# Sears 10" Radial need Controls 815741 part



## RonTay (May 10, 2010)

I bought a Sears Craftsman #113.198610 from a guy and it has NEVER BEEN USED. It's about 12 years old but never used. The contact point under the battery was a bit crusty and I cleaned that and installed a new battery and that works, but the electronics for the controls do not. Every avenue I have pursued says that part (815741 Controls, R.S.) is no longer available. Can that be true? No one makes or has them anymore? Would be thrilled if anyone has a source. RonTay:wallbash:


----------



## kwikfishron (Mar 11, 2010)

I assume you tried Sears website.


----------



## RonTay (May 10, 2010)

Sears was my first try.


----------



## Yoyizit (Jul 11, 2008)

RonTay said:


> the battery was a bit crusty and I cleaned that and installed a new battery and that works,
> the electronics for the controls do not.


Need more details.
What does the battery do?
What controls?
I'm sure you can find elec. equivalent parts elsewhere, but they may not fit mechanically.
If there is an OEM posted on the parts they maybe can provide the elec. specs on these parts.

I assume the saw pulls 15A @ 120v?


----------



## RonTay (May 10, 2010)

The part (Controls, R.S.) controls the miter lock adjustment. The battery powers that portion of the electronics but the control itself does not work. Sears says mfg. no longer makes it and has no recommendation for an alternate/interchangeable part.


----------



## Yoyizit (Jul 11, 2008)

RonTay said:


> The part (Controls, R.S.) controls the miter lock adjustment. The battery powers that portion of the electronics but the control itself does not work.


I'm having trouble understanding why electronics is necessary for a miter lock adjustment.
I can't imagine that this thing is very complex, electric-wise.

What battery is used? This gives some idea of the current this module needs.

Please post a link to the instruction manual.

What are the 'inputs' to this module? Do you push a button to activate? Is there an interlock switch anywhere that also controls this circuit?

What are the 'outputs'? The miter setting becomes locked? Does this circuit drive a solenoid somewhere?

Inside and outside photos of this module would help, and a schematic would be great. If there are few parts we can reverse engineer the schematic.
Closeups of the individual components in this module, along with any numerical designations, would help.

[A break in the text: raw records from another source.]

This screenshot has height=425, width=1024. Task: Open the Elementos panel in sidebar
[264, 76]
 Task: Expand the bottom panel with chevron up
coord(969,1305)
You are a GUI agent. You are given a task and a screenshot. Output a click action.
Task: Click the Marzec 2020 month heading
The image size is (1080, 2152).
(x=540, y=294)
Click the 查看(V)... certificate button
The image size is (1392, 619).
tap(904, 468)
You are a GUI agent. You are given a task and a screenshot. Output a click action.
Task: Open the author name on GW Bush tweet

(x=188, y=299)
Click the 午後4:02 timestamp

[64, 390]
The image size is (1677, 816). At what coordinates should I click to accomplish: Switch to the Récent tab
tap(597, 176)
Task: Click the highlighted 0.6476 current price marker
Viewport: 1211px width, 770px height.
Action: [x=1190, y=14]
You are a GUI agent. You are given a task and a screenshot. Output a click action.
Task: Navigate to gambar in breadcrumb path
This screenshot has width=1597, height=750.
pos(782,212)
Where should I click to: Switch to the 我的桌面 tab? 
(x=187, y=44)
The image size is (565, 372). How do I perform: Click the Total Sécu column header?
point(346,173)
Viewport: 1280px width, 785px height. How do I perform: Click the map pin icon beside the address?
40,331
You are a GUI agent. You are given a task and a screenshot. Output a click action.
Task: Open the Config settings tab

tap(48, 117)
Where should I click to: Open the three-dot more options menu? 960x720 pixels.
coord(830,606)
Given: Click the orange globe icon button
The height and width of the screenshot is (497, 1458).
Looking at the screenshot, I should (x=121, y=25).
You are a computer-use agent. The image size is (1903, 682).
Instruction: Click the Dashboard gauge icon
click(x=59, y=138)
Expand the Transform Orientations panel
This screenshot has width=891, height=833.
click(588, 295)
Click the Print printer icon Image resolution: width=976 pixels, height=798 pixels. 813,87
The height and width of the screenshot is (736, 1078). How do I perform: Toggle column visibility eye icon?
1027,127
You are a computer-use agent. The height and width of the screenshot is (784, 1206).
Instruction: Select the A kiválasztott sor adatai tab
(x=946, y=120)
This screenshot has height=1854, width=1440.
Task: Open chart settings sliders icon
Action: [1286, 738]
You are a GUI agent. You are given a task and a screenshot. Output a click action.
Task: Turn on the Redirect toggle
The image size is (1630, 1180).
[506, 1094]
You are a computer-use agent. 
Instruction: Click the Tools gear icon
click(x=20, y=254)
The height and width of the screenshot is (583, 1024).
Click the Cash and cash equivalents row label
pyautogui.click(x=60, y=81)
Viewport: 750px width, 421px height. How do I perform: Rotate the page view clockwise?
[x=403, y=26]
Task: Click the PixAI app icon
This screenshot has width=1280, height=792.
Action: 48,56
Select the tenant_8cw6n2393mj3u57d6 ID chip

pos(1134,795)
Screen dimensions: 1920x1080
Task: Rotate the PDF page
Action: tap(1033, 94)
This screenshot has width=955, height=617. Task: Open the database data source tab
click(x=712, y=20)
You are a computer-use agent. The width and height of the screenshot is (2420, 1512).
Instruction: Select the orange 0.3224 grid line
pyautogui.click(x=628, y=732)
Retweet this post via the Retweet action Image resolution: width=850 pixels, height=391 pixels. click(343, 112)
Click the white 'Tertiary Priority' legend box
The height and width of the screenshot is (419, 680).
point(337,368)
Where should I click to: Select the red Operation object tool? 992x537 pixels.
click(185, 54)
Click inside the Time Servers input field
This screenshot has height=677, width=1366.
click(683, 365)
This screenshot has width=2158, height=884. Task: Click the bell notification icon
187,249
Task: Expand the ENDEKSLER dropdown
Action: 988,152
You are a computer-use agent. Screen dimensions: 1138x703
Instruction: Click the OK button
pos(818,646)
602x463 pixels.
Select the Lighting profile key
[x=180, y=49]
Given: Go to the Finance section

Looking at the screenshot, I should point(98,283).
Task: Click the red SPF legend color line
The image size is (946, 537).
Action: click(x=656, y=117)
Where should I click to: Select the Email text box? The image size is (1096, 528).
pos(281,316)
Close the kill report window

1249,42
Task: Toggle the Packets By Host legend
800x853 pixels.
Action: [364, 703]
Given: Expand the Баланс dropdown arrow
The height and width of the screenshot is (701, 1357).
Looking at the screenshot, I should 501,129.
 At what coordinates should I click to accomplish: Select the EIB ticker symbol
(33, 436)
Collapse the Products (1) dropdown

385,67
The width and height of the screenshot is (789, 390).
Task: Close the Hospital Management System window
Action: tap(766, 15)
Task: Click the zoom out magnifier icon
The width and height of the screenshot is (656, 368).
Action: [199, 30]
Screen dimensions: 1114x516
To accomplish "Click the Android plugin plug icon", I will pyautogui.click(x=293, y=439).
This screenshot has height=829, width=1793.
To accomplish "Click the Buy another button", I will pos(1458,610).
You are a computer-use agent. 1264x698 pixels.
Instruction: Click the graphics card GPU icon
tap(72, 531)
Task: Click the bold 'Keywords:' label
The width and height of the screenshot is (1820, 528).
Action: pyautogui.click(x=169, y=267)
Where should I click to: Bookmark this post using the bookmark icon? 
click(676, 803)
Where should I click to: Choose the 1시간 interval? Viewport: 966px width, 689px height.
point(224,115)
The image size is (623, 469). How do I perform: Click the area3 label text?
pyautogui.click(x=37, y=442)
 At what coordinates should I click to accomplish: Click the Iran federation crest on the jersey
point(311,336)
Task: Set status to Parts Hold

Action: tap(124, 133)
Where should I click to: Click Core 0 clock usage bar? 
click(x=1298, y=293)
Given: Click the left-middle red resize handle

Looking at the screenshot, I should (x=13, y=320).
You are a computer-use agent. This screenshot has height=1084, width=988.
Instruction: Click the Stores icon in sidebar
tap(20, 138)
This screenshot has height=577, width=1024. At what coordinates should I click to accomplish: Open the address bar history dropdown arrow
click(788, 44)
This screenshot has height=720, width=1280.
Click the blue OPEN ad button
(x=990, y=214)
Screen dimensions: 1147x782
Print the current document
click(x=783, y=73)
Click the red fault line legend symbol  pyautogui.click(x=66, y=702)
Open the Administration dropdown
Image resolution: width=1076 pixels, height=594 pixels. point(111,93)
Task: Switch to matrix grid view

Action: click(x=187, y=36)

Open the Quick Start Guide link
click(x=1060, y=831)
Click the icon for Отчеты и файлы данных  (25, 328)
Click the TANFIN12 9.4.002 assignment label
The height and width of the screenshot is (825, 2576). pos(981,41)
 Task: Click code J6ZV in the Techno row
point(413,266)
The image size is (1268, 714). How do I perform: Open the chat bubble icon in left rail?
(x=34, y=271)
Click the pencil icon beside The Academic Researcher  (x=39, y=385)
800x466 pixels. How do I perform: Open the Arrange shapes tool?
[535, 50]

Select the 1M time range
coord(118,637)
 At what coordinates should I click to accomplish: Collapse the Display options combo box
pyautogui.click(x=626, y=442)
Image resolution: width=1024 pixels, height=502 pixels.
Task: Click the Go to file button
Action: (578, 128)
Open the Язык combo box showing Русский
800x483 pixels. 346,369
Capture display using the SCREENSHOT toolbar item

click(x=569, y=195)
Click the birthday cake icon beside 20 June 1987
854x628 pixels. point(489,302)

Perhaps the module OEM will provide info to you? Drawings, specifications. . .?


----------



## RonTay (May 10, 2010)

http://www.hammerwall.com/Download_Manual/45107/
Here is the link ot the manual. The battery is a 6v-- the other questions are beyond me (I am his wife--but perhaps when he returns he will know the answers.)


----------



## Yoyizit (Jul 11, 2008)

Thanks for the link.

If nothing on the display works I think the problem is the battery is not making contact.

You need a VOM to confirm/disprove this and you'll need to make up test leads that can get to the 
battery-terminal/display-contacts 
interface. Strips of aluminum foil with paper as an insulator may work.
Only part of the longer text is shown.